Il Nordest al governo: misure anticrisi

La classe dirigente veneta a Berlusconi: fisco e costo del lavoro siano più leggeri
Infrastrutture, risanamento dei conti pubblici, Fisco. Apparentemente l’elenco delle priorità che le classi dirigenti venete consegnano al neonato governo di Silvio Berlusconi, ha il tenore di tante altre invocazioni rivolte a Roma da questa parte d’Italia. Eppure il panel di One, consultato dalla Fondazione Nordest nella sua rilevazione mensile, non si presta a letture scontate. Infatti da una parte, come emerge dalle tabelle a lato, i settori di intervento indicati come più urgenti per rilanciare la competitività del Paese lasciano in secondo piano voci come sicurezza, famiglia, giustizia, pensioni e welfare, immigrazione e ambiente, insomma i temi a maggiore respiro sociale. Dall’altra parte, riguardo alle strategie specificamente economiche, il campione invoca soprattutto misure di impatto immediato sulla redditività delle imprese: alleggerimento della pressione fiscale, riduzione del costo del lavoro, sostegno dei consumi.


La rilevazione, effettuata dopo la scadenza elettorale del 13 e 14 aprile, esprime insomma la preoccupazione sulle ragioni competitive dell’Italia e del Nordest, valorizzando allo stesso tempo i caratteri darwinistici - piuttosto che quelli solidaristici - della società veneta. Quanto al primo aspetto, va ricordato che le analisi congiunturali diffuse in questi giorni dalle categorie economiche, valga per tutte quella di Confindustria Veneto, rappresentano un orizzonte competitivo in peggioramento. E’ infatti crescente il pessimismo degli addetti ai lavori circa la capacità delle nostre imprese di mantenere margini adeguati in corrispondenza di un rapporto sfavorevole tra dollaro ed euro, e di rincari di materie prime e petrolio vissuti come ulteriori elementi sfavorevoli. Non si capisce altrimenti l’insistenza del panel di One sulla «riduzione del costo del lavoro», che con il 20,7% delle prime risposte è considerata tra le priorità economiche inderogabili per il governo.


Sull’altro versante, quello da cui sembra trasparire un invito a Berlusconi a liberare gli «spiriti animali» del territorio, sorprende un po’ che temi come famiglia, welfare e la stessa sicurezza siano così indietro nella graduatoria. Di sicuro incidono le caratteristiche sociali del campione - molti tra coloro che hanno risposto sono imprenditori - di certo comunque il sondaggio misura una temperatura della società orientata più del solito su un’impostazione economicistica. Una lettura che comunque non esclude sfumature importanti, come il perdurante interesse attribuito al federalismo, oppure - meno scontato - quello associato a scuola e università, quinta scelta complessiva con il 9% delle scelte alla domanda sulle aree cruciali in vista del rilancio della competitività nazionale. Più in generale, il risultato del sondaggio segnala una certa distanza del campione rispetto alle questioni sollevate nelle settimane più calde (o se si vuole meno torpide) della campagna elettorale. L’esempio più chiaro è la posizione mediocre attribuita alla sicurezza, che totalizza il 7,8% delle risposte sulla competitività.

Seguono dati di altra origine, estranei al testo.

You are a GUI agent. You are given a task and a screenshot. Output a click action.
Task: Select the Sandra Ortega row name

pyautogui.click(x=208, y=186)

Ma anche il tema della produttività, agitato a lungo in chiave elettorale dalle forze politiche in campo, non rimane esattamente in cima all’agenda. Lo evidenzia la considerazione che ricevono la leva degli sgravi fiscali alle imprese interessate a investire in ricerca e in innovazione (12,1% delle prime e seconde scelte) e quella della detassazione degli straordinari (7,5%). Segnali di come, anche di fronte al clima economico recessivo che si prospetta, il modello veneto rimanga orientato a una logica di sviluppo ancora estensivo. Del resto una società che esprime ancora una tale etica lavoristica, e che d’altra parte dispone di abbondante manodopera straniera, sembra avvertire più i rigori a breve del caro euro e del caro petrolio che la necessità di elevarsi qualitativamente.